Führe den Text über die Debatte um Finanzmacht und Überwachungskapitalismus im Anschluss an seinen letzten Satz fort.

* GEZEIGTER TEXT
________________________________________

Michael Hudson, „Der Finanzsektor betreibt eine neue Art der Kriegsführung„
Shoshana Zuboff spricht vom militärisch-informationellen Komplex, von einer Kampfansage gegen die Enteignung durch den Überwachungskapitalismus.
Die Dimension einer weltweiten Auseinandersetzung um wirtschaftliche Vorherrschaft ist evident. Die Feindseligkeit der Auseinandersetzung ist dabei strittig, ähnlich den Luftraumverletzungen, die anhand der Auslegung von internationalen Abkommen und nicht-öffentlichen Verkehrsdaten immer an der Grenze zwischen internationalem und nur diplomatischem Konflikt stehen.
Warren Buffett: Klassenkampf herrscht in den USA seit 20 Jahren, und meine Klasse hat gewonnen.
Lloyd Blankfein will beschwichtigen: We are worriers, not Wariors.
Angestoßen hatte das Thema nicht Frank Schirrmacher, aber er hat ihm Kraft verliehen und durch Hudson, Zuboff, Graeber, Evgeny Morozov, Constanze Kurz, Frank Rieger, Trevor Paglen usf. Gehör verschafft hat (anstatt links zur FAZ: technologischer Totalitarismus). Seit seinem Ableben hat die Diskussion keine Kraft mehr. Es ist schwer zu sagen, ob die Wirksamkeit solcher Debatten tatsächlich an seiner Person festgemacht werden konnte. Vor Allem hat er dem Thema Glaubwürdigkeit verliehen und aus der schwierigen Ecke der Bedenkenträger und Besorgten, der Mahner und Kassandras herausgeholt, indem er durch seinen Status und die FAZ etwas ausschließen konnte, was für rationale Argumente tödlich ist: Naivität. Der Vorwurf der Naivität degradiert jedes Argument in den Hinterhof des Kenntnislosen und Realitätsfernen. Die innere Haltung des Kampfes, der Ausweis einer Kampfmoral verschafft den Argumenten erst die breite Respektabilität, die sie benötigen, um breit wahrgenommen zu werden. Naivität ist dabei die despektierliche Beschreibung der rationalen Kritik gegen die normative Kraft des Faktischen.

________________________________________

* ANGEZEIGTE INFORMATIONEN
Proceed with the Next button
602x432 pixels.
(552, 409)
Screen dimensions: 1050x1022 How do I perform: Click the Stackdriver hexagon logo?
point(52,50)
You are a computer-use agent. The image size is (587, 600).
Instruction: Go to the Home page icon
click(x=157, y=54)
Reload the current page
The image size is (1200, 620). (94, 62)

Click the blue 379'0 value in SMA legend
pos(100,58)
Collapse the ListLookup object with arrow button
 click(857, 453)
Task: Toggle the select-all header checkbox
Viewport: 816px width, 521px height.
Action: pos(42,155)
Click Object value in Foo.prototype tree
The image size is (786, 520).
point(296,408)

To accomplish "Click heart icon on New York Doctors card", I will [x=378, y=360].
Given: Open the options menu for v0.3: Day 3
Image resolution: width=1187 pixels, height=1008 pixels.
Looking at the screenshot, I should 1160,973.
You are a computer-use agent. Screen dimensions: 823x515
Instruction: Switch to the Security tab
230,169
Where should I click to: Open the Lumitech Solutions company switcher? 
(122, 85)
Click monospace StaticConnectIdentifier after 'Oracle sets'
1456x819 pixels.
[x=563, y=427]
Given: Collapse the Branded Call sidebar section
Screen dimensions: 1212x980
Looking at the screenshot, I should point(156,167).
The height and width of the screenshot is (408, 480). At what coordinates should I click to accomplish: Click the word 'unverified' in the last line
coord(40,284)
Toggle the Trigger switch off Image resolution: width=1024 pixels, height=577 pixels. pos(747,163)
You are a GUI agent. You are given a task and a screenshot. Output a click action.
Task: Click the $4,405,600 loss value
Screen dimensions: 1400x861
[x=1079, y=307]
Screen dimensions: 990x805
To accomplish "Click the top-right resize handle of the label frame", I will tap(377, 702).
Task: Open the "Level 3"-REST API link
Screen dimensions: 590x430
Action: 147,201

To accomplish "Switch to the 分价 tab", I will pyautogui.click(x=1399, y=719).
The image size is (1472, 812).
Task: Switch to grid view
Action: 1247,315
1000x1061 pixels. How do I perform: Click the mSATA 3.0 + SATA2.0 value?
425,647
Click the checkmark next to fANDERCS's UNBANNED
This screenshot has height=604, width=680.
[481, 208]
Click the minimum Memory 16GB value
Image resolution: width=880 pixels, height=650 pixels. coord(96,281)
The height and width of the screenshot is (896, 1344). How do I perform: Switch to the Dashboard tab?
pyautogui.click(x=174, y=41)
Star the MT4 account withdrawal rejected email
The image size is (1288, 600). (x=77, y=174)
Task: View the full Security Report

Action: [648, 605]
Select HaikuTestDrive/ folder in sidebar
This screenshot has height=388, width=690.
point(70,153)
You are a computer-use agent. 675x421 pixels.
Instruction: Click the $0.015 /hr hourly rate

________________________________________

* ERGEBNIS
Wackersdorf war in diesem Sinn naiv, Brockdorf war naiv, Castor war naiv, das Volkszählungsbegehren war naiv. Demokratische Prozesse.
Nicht anders ist es mit TTIP. Auch hier hat erst die Beharrlichkeit der Kritiker (zusammen mit ein paar prominenten Stimmen) die Respektabilität geschaffen.
TTIP muss unter dem Aspekt der Kritiken und unter dem Aspekt der Verhandlungsführung als ein Teil des Kampfes um ökonomische Vorherrschaft gesehen werden. Gemeinsam mit dem „Überwachungskapitalismus“, militärisch-informationellen Komplex oder schlichter der BigData-Industrie ist dem Handelsabkommen der Eingriff in die demokratischen Entscheidungsbefugnisse. Die Kritik an TTIP sollte nicht den Fehler begehen, zu verkennen, dass Wirtschaft bereits zuvor erheblichen Einfluss auf die demokratischen Prozesse genommen und Demokratie delegitimiert hat. Die Kritik sollte sich auch nicht in die Ecke stellen, sowohl die Gewalttätigkeit, als auch die Notwendigkeit der Wirtschaft in der Gesellschaft anzuerkennen.
TTIP muss jedoch auch unter dem Aspekt gesehen werden, dass offensichtlich der demokratische Prozess erst die Basis schafft für Prosperität. Das ist der Kern der Kritik. Es stellt sich also nur die Frage nach dem Primat der Politik, oder nicht.
10. Oktober 2015 TTIP-Demo in Berlin.